C’est un séisme politique. J’en suis resté bouche bée. Interloqué. Choqué, comme vous sans doute. L’extrême droite à près de 40% en France aux élections européennes. Et surtout, dans l’heure qui suit, le président de la République qui dissout l’Assemblée nationale, appelant les électeurs à voter pour de nouveaux députés dans trois semaines. Qui peut croire que les Français voteront différemment dans trois semaines ? Personne. Emmanuel Macron vient donc d’inviter Jordan Bardella à entrer à Matignon. C’est un renoncement. Une abdication. Une trahison. Une forfaiture.
Les choses auraient pu être différentes. Comme ultime barrage au RN, il aurait pu décider de conserver sa très difficile majorité relative à l’Assemblée nationale pendant encore deux ans, jusqu’à la fin de la législature. Imaginons : d’ici là, il aurait infléchi sa politique, changé de Premier ministre, écouté les Français, gouverné vraiment, dans l’intérêt de tous. Mais son choix a été différent. Ni gauche, ni droite ? En même temps ? Mensonges. Avec lui, voici venir la cohabitation honteuse. Et après lui, le chaos.
Certes, la résistance s’organise. Mais regardons bien les chiffres de ce scrutin européen, qui vaut aujourd’hui rapport de force national : les forces de gauche cumulées dans un nouveau Front Populaire totalisent 31,6% des voix. C’est autant que le RN à lui seul. Et c’est moins que les 36,9% récoltés ensemble par Jordan Bardella et Marion Maréchal. Où sont les réserves de voix républicaines ? A droite, les LR refusent toute alliance avec les macronistes. Reste 9,7% de voix portées dimanche sur les toutes petites listes. Et 49% d’abstentionnistes, qui feront la différence.
Une responsabilité majeure pour l’ESS
C’est un coup de massue pour la société civile, les acteurs de l’engagement, le secteur associatif et l’ensemble du mouvement de l’économie sociale et solidaire. Ce dernier tient son Congrès cette semaine, mercredi et jeudi, nous allons donc en reparler très vite. Car celles et ceux qui luttent chaque jour contre la haine, contre l’exclusion, contre les inégalités, ceux qui défendent l’amélioration des conditions de vie, l’équité, la solidarité, qui veulent construire une société où chacun trouve sa place et est respecté dans ses droits, ceux-là font face à une responsabilité majeure.
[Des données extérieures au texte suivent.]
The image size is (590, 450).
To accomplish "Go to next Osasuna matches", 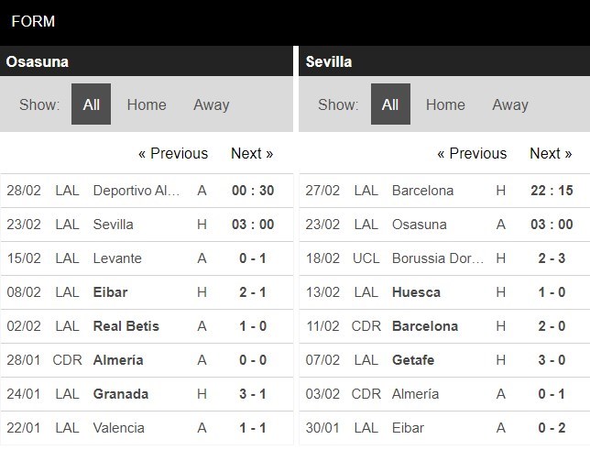I will point(252,153).
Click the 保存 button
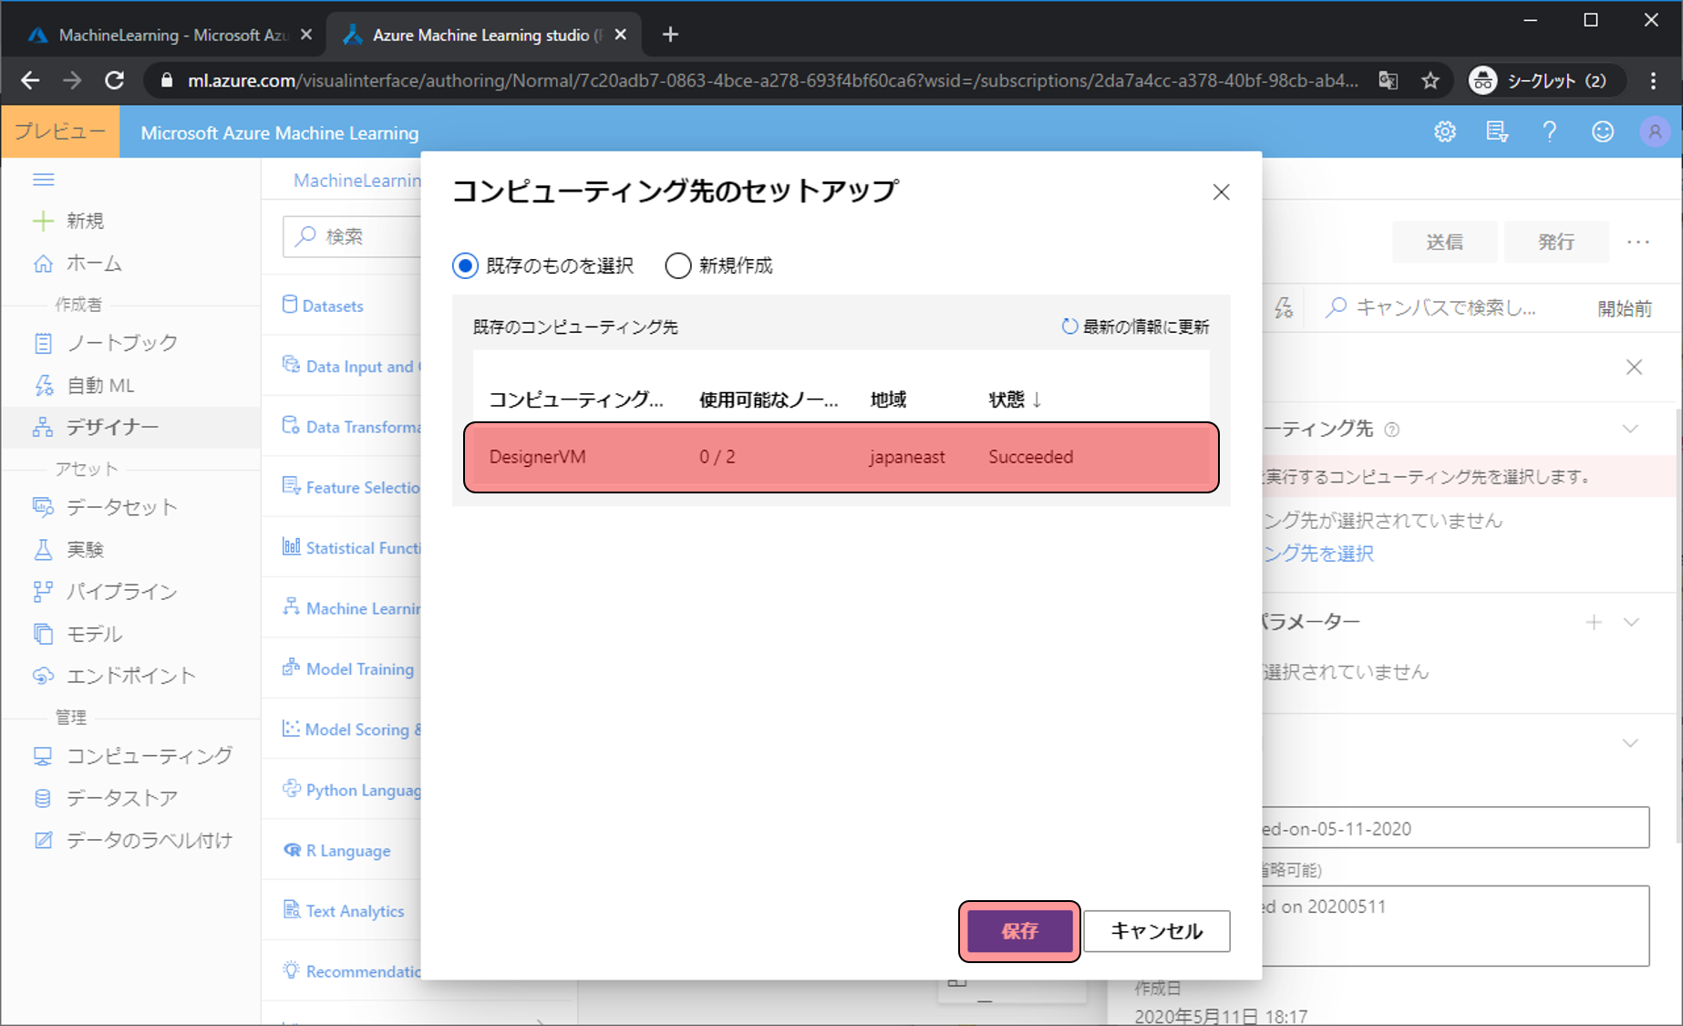Screen dimensions: 1683x1026 [x=1019, y=931]
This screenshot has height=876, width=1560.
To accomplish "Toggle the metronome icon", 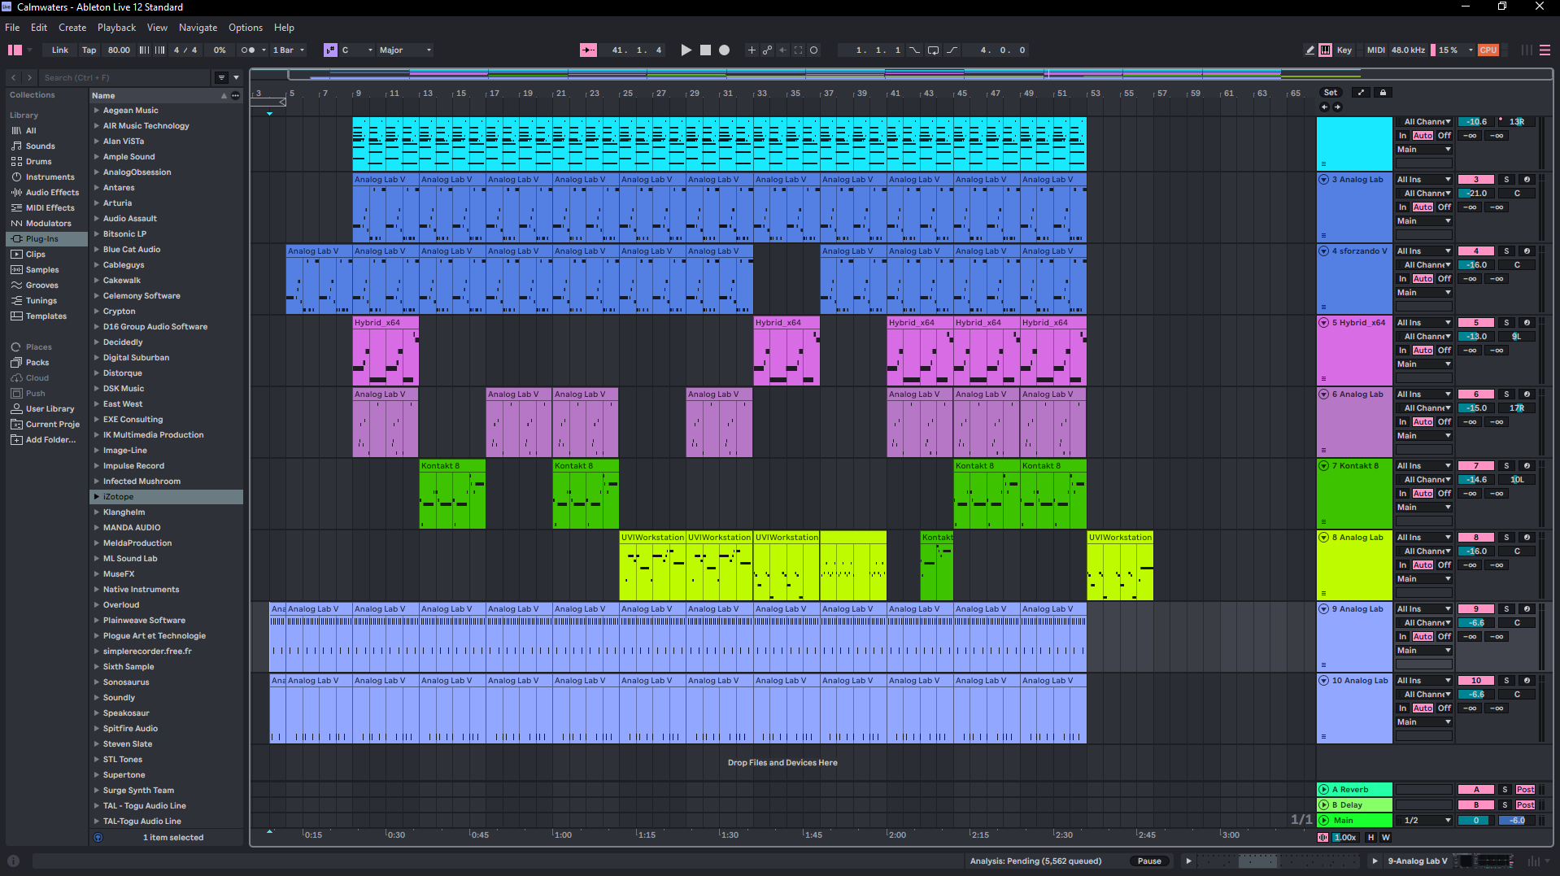I will [x=247, y=50].
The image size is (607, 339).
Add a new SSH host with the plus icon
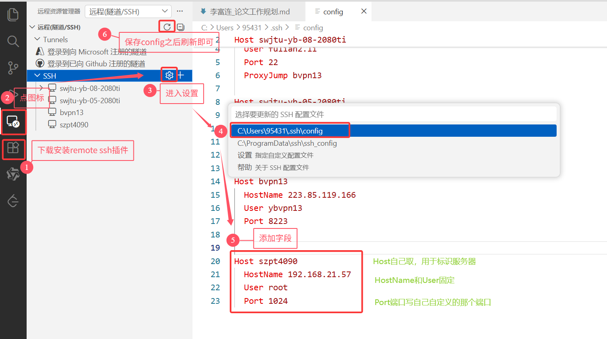(180, 75)
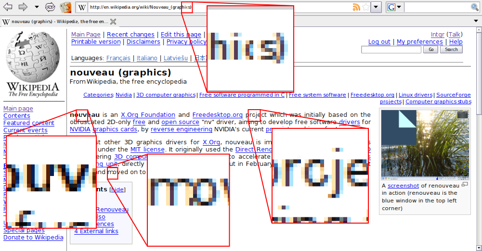
Task: Open the renouveau screenshot thumbnail
Action: click(424, 144)
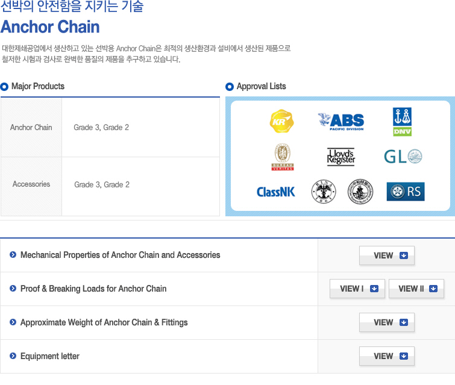The width and height of the screenshot is (455, 385).
Task: Open VIEW II for Proof & Breaking Loads
Action: pos(416,289)
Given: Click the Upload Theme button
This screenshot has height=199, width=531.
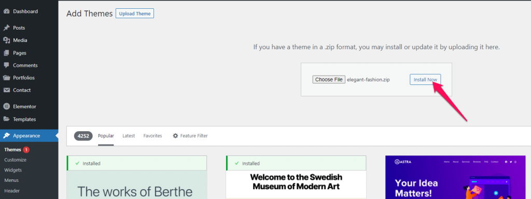Looking at the screenshot, I should point(135,13).
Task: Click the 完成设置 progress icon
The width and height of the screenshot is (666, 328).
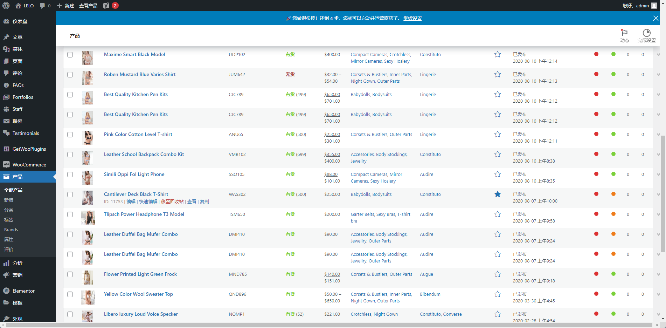Action: click(646, 36)
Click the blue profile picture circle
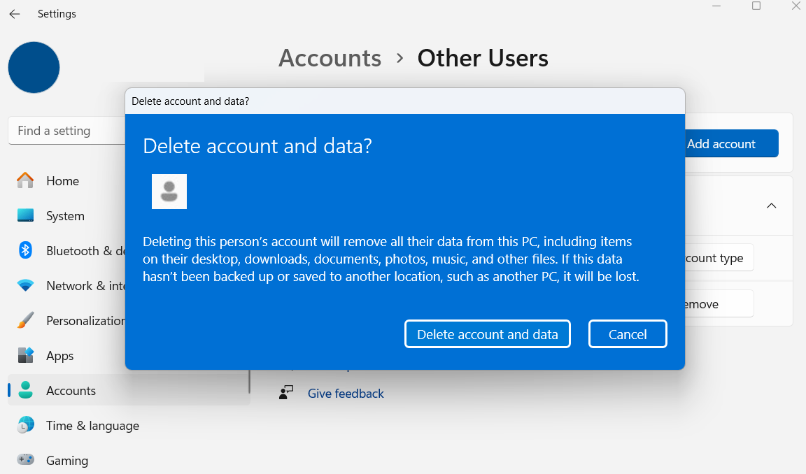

Benoît Hamon, nouveau président d’ESS France dont le mandat débute mercredi, les avait déjà interpelés fin janvier, lors du Forum de Niort : les acteurs de l’ESS accepteront-ils de frapper à la porte d’un gouvernement d’extrême droite, pour obtenir les subventions qui financent leurs actions au service de l’intérêt général, demandait-il alors ? Iront-ils négocier avec les ministères, les préfectures ou les services de l’Etat, au risque d’un virage imposé dans leurs orientations stratégiques ? À quels renoncements sont-ils prêts dans l’affirmation de leurs valeurs, de leur histoire, de leur identité ? Et pour aller au bout de la question, quelles suppressions de financements la culture, l’éducation populaire ou l’insertion peuvent-elles supporter ? Aucune.
Paroles de résistants : s’indigner, résister, agir
À moins d’une surprise électorale début juillet, voici donc venu le temps de la résistance. Rappelez-vous Stéphane Hessel, décédé voilà déjà onze ans à l’âge de 96 ans : ancien résistant, il avait rédigé un petit ouvrage adressé à la jeunesse de l’époque, intitulé : « Indignez-vous ». Un véritable succès de librairie. Mais la voix des résistants s’éteint, inexorablement.
La semaine dernière, c’est son ami Claude Alphandéry, à qui le Labo de l’ESS rendait un ultime hommage lors de son assemblée générale. Également ancien résistant, fondateur et Président d’honneur du Labo de l’ESS, il nous a quittés le 25 mars dernier, à l’âge de 101 ans. Claude Alphandéry avait fait de l’extrême droite le combat de sa vie, ce qui l’avait conduit à promouvoir l’économie sociale et solidaire. Début mars, face au « retour de la barbarie », il avait employé ses dernières forces à rédiger cette tribune dans L’Obs, nous appelant à empêcher une nouvelle nuit noire de l’humanité et à barrer la route aux candidats populistes et autoritaires.
« Agissez comme si vous ne pouviez pas échouer », nous enjoignait Claude Alphandéry. Les mêmes mots que ceux employés par le Premier ministre britannique, Winston Churchill, durant la deuxième guerre mondiale. Une guerre d’un autre siècle. Dont Emmanuel Macron vient de célébrer le 80e anniversaire de la victoire face au nazisme. Pas plus tard que la semaine dernière.